Probabilmente nessun altro esponente del metal contemporaneo può vantare un curriculum e una poliedricità anche solamente paragonabile a Justin Broadrick, personaggio sempre umile e sempre capace di esprimersi e reinventarsi a prescindere dai linguaggi, dai codici più o meno in voga e dalle mode in generale.
Pioniere del metal estremo, sperimentatore, provocatore, musicista e produttore quanto meno eclettico, i suoi lavori hanno sempre avuto una costante ben particolare, che col tempo è poi diventata un po’ la sua stessa cifra, ossia il saper donare emozioni genuine, semplici, dirette a chi li ascolta.

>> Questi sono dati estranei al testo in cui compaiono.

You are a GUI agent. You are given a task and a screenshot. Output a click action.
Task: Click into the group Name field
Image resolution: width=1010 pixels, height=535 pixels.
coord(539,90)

La sua creazione, Jesu, s’è contraddistinta sin dalle primissime uscite per la capacità d’emozionare in maniera semplice, con pochi suoni e pochi ritmi, riscoprendo per così dire il piacere dell’essenzialità e del minimalismo nell’ambito di una musica che, mai come in questi anni, è stata sovra-sfruttata, stressata e ha subito ogni sorta di esposizione mediatica.
Lo si potrebbe chiamare post rock, ambient, non è importante, quel che conta è la presenza, terapeutica di beat semplici e ipnotici (in questo caso la drum machine aiuta non poco), chitarre enormi, sature, ma al contempo quasi rassicuranti, come se rappresentassero un caos imbrigliato e domato e la voce, pulita, mai esagerata, quasi a recitare un mantra.
Le tracce sono un susseguirsi di paesaggi sonori che ripropongono cicli di suoni, situazioni sonore arricchite da campioni e fissate in arrangiamenti semplici e sublimi, che raccontano la capacità artistica di Broadrick, ne sottolineano la sensibilità e l’adattabilità stilistica. Tra tutte spicca la lunga ma catartica The Great Leveller, continuo saliscendi d’emotività che sembra non doversi mai risolvere, in bilico per quasi 18 minuti su un picco di essenzialità espressiva che è difficile da concepire, figuriamoci da replicare.
Forse è giusto che sia chi conosce l’estremo e il caos ad eccellere nello stabilire un ordine e una pace interiore nella propria capacità comunicativa, se questa teoria può avere anche solo un minimo di fondamento, quest’ultimo album del progetto Jesu ne è certamente la prova tangibile.
Rilassatevi, rallentate, godetevi il sublime viaggio.